The lines wanted are those from the one containing "Given: Open Lead Pipeline in the sidebar" to the last line of the entries below; output them exactly, leaving out pictures.

• **DATA TO EXAMINE**:
----

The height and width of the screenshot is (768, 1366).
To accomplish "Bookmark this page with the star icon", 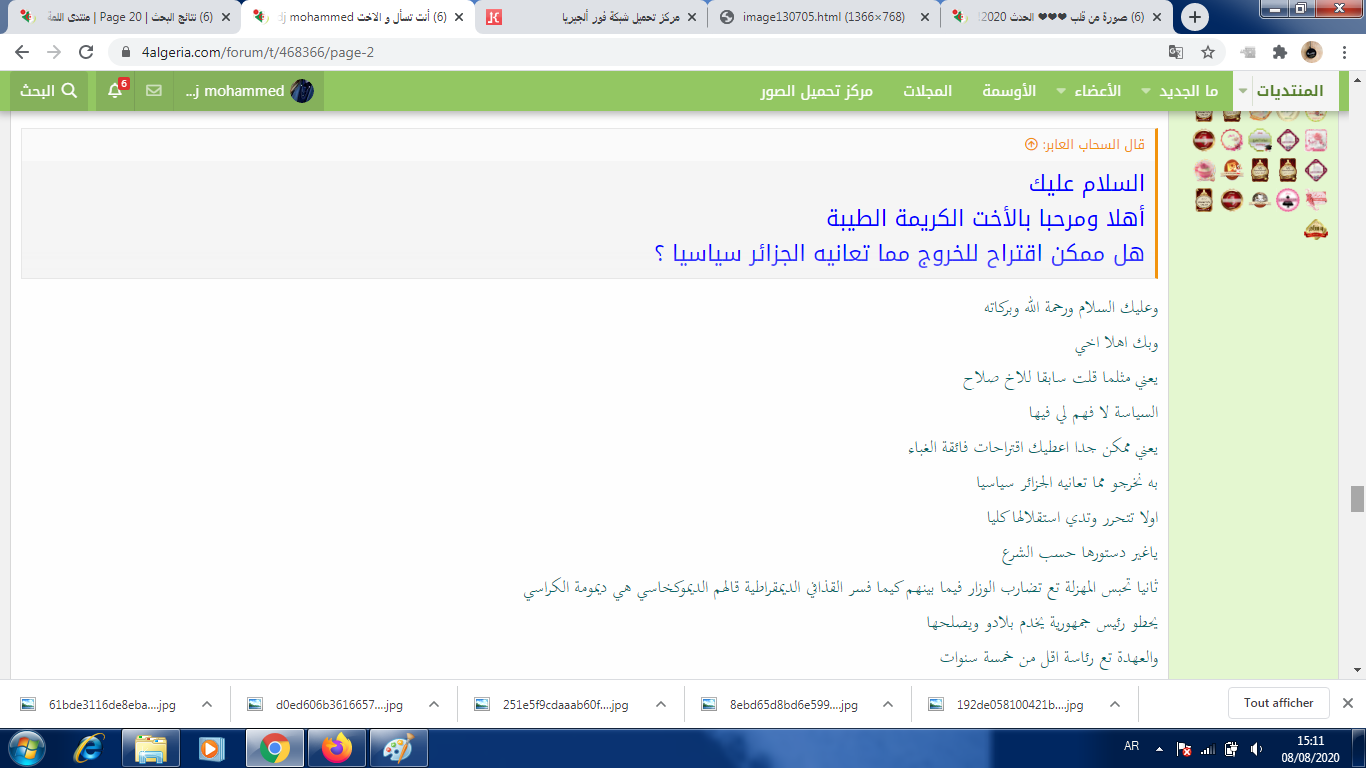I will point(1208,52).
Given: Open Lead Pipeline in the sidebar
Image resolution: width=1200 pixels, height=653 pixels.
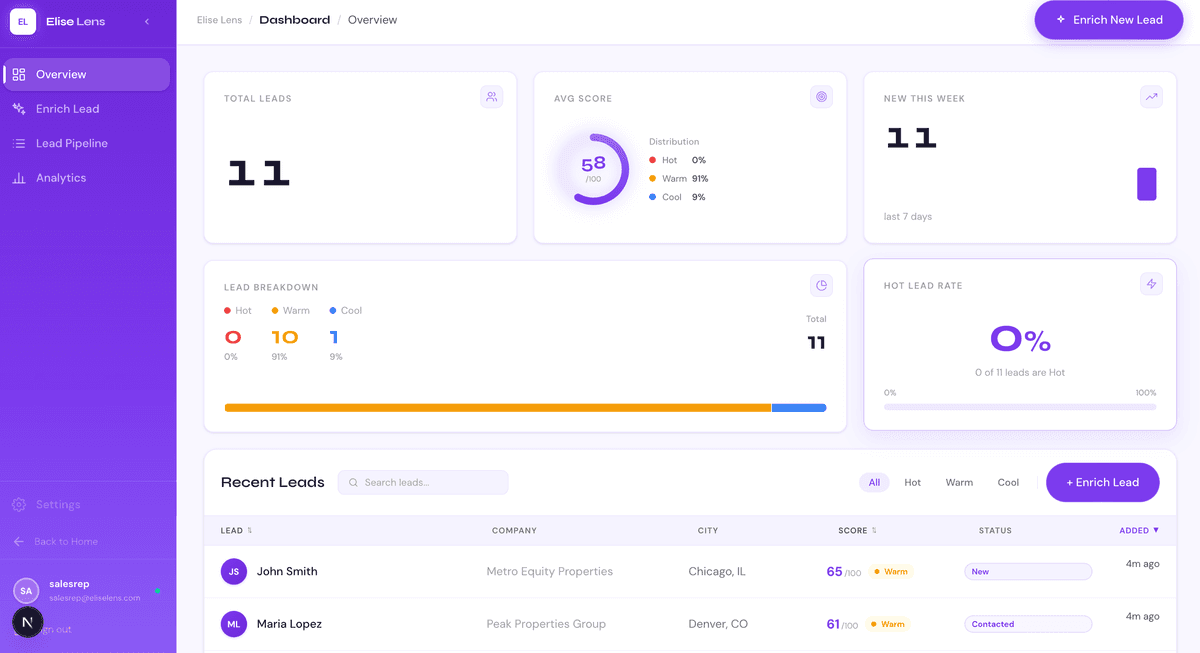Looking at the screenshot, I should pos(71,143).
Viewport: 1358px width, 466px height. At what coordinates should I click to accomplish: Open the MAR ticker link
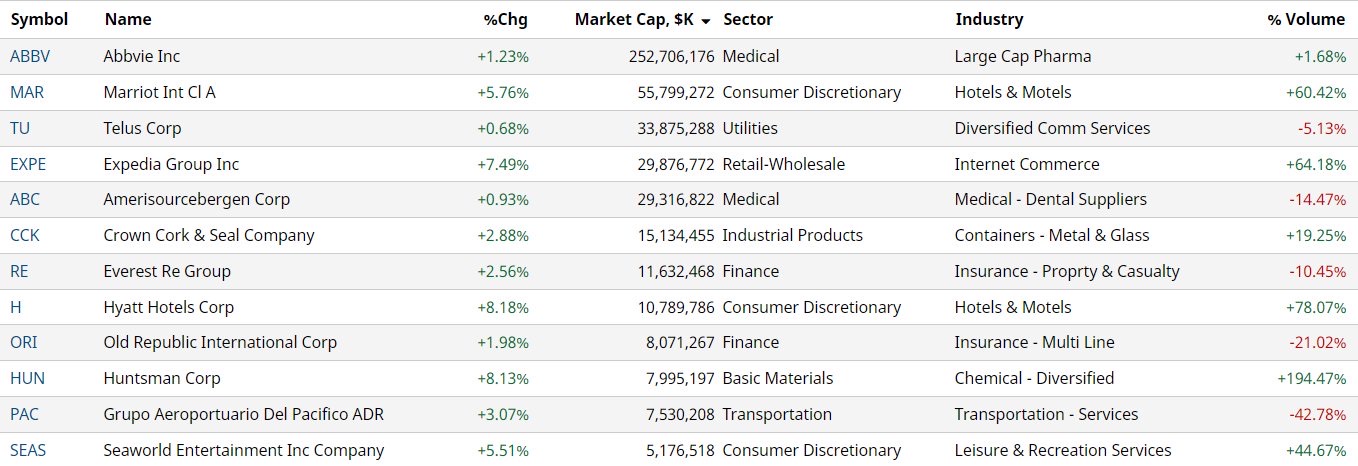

----

• **OUTPUT FOR THIS TASK**:
Given: Open Lead Pipeline in the sidebar
Image resolution: width=1200 pixels, height=653 pixels.
Looking at the screenshot, I should pos(71,143).
Viewport: 1358px width, 466px height. At what coordinates should I click to accomplish: Open the MAR ticker link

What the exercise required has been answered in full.